● What the task requires
Count up the lines below that include the string "date" and report the number by itself.

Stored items
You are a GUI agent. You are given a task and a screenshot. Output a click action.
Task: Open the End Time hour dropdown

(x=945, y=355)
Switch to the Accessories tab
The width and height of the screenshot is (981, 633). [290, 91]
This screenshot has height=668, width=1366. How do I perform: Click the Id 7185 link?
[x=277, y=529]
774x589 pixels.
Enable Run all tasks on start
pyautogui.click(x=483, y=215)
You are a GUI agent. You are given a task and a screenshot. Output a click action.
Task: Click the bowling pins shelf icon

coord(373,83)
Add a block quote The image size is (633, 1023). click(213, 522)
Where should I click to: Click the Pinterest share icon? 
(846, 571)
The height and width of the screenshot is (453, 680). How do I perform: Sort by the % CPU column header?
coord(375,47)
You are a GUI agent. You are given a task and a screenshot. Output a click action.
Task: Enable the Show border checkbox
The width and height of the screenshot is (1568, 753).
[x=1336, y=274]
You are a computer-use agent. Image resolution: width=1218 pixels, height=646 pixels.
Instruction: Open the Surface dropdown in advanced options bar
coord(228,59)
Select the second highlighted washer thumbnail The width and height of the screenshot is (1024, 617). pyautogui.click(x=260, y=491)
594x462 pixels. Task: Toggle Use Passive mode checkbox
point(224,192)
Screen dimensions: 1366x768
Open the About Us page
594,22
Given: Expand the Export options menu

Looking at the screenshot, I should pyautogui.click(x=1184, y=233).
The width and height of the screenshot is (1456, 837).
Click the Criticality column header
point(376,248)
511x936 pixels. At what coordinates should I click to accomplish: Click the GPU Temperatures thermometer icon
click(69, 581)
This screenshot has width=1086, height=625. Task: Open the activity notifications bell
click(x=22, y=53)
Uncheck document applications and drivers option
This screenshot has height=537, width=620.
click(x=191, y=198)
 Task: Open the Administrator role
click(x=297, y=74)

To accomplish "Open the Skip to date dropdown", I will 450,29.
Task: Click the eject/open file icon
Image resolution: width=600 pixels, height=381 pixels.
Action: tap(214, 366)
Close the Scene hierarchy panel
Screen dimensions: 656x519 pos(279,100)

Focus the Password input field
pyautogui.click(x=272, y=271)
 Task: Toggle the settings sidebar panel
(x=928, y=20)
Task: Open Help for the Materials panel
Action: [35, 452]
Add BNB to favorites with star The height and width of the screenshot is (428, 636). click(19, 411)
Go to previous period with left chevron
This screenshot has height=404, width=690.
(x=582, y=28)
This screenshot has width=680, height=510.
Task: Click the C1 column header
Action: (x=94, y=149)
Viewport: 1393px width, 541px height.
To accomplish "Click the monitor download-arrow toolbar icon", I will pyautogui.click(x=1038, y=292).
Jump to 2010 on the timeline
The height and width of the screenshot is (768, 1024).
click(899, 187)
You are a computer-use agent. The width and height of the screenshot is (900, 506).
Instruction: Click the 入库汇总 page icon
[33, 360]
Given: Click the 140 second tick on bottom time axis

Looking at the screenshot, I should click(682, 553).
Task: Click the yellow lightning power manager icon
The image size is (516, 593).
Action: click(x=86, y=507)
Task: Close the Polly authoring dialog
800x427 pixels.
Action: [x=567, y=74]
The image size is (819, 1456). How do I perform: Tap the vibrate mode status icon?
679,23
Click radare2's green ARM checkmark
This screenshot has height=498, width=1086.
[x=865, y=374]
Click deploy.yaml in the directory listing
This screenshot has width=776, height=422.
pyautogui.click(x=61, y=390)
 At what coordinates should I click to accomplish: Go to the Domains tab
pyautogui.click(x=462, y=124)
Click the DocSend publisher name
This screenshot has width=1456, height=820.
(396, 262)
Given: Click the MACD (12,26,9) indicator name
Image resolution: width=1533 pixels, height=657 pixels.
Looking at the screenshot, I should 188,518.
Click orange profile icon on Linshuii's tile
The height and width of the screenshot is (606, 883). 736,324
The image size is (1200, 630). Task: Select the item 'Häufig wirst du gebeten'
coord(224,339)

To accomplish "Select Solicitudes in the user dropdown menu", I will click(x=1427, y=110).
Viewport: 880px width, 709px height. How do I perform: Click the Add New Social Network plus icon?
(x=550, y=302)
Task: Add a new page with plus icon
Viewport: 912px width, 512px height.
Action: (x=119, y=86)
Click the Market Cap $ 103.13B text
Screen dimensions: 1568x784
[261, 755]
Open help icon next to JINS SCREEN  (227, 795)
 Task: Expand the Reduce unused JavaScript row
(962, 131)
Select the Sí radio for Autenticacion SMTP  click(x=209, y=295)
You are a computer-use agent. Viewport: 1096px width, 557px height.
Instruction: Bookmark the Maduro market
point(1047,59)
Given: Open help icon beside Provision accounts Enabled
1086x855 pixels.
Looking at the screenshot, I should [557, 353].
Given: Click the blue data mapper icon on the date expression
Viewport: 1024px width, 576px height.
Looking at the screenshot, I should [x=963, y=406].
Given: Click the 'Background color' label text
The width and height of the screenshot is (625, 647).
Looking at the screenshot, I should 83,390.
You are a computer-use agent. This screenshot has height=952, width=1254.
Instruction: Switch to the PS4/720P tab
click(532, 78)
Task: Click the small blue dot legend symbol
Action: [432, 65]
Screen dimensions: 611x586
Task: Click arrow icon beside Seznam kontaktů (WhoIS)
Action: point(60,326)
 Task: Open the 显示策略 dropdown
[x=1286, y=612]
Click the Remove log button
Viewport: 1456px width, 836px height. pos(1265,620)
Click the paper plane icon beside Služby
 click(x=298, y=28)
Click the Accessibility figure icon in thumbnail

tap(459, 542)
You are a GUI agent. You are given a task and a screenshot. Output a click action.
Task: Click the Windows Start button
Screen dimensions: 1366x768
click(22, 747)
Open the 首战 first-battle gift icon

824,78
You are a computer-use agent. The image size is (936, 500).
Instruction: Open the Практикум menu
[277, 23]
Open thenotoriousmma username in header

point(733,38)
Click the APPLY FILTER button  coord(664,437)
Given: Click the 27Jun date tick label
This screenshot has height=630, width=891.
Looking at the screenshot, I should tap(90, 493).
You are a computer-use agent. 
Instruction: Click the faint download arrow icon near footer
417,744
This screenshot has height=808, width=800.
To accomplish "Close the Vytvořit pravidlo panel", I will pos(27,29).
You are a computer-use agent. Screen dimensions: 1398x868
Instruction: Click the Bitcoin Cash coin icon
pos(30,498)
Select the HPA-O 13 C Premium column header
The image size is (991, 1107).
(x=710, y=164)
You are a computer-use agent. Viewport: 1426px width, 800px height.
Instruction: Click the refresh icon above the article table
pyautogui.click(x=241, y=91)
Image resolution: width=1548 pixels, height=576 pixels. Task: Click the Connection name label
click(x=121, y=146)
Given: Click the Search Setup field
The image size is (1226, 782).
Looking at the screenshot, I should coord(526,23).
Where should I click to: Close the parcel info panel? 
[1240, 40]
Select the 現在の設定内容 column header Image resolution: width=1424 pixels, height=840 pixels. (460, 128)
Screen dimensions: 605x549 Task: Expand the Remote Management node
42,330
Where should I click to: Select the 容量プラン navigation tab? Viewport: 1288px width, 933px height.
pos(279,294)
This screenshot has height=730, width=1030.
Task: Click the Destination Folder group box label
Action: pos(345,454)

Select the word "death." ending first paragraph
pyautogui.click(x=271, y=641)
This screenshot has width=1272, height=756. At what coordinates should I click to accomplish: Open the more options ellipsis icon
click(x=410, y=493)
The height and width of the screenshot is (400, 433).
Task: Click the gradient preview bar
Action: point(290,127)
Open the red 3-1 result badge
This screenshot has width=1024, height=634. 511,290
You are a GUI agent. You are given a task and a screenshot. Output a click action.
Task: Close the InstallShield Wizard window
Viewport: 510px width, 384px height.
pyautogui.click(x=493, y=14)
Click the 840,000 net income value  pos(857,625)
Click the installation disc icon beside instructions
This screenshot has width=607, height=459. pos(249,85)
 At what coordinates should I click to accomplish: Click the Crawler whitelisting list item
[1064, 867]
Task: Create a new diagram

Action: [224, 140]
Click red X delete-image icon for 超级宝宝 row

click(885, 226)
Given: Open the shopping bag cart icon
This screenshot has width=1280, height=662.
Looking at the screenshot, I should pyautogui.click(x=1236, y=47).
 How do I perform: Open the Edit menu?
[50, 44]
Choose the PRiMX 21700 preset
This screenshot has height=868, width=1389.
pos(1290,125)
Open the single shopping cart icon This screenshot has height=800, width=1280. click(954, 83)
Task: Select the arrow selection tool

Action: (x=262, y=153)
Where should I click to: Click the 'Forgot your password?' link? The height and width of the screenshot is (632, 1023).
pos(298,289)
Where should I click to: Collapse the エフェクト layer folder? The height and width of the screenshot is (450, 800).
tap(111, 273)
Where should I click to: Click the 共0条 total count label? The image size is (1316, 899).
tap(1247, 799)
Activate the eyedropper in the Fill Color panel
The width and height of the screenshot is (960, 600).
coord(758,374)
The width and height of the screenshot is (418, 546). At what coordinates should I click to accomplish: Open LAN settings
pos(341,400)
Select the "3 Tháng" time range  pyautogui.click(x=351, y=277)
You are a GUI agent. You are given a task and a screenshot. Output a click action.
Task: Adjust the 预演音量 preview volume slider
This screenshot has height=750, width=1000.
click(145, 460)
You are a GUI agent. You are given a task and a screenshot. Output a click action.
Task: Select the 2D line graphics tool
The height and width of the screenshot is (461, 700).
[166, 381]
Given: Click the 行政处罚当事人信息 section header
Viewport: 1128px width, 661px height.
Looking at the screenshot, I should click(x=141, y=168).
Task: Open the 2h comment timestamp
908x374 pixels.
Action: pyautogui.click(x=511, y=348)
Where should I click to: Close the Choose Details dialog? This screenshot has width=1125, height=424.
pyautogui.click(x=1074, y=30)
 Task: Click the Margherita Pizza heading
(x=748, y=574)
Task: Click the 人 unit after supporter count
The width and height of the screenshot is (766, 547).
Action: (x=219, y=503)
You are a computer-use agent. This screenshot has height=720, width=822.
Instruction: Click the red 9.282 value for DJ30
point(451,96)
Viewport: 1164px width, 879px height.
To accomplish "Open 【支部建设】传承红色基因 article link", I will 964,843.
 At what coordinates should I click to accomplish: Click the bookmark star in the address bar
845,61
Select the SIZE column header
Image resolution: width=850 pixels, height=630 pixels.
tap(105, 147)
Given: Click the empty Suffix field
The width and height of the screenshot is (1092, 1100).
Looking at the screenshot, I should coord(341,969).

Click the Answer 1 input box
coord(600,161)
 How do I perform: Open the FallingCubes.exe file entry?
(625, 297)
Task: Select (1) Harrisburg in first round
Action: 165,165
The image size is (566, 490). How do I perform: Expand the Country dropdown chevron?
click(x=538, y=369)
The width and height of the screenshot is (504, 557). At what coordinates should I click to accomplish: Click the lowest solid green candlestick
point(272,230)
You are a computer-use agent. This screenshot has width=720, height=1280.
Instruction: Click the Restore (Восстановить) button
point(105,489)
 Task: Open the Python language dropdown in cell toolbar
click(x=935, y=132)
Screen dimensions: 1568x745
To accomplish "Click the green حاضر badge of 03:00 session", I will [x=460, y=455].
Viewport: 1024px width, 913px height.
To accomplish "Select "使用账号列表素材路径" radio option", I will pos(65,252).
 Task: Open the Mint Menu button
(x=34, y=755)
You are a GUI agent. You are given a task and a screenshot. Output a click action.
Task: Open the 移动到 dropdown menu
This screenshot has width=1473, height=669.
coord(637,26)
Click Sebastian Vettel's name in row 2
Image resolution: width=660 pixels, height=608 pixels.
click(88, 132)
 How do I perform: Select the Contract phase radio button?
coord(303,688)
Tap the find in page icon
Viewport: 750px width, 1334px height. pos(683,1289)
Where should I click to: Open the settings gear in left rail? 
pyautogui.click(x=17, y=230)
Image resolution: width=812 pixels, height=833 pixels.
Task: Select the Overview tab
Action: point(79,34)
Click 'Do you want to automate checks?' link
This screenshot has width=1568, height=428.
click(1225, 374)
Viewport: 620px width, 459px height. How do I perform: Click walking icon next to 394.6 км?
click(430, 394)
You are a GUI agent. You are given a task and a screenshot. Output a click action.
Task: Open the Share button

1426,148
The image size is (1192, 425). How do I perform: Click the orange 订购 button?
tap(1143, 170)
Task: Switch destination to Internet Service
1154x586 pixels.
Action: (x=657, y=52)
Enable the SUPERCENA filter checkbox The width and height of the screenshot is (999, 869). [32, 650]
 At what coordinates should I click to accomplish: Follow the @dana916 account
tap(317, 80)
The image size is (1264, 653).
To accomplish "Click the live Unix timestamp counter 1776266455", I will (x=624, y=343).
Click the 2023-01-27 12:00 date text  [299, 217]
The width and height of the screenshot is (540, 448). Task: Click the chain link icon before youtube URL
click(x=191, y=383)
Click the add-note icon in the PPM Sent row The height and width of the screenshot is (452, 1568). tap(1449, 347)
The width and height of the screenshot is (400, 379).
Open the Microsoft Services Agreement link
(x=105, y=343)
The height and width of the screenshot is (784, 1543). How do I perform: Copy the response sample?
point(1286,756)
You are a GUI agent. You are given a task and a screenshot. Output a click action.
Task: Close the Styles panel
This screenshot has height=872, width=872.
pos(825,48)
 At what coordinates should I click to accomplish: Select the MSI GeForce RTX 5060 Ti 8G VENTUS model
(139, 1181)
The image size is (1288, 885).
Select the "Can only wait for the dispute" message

● Result
4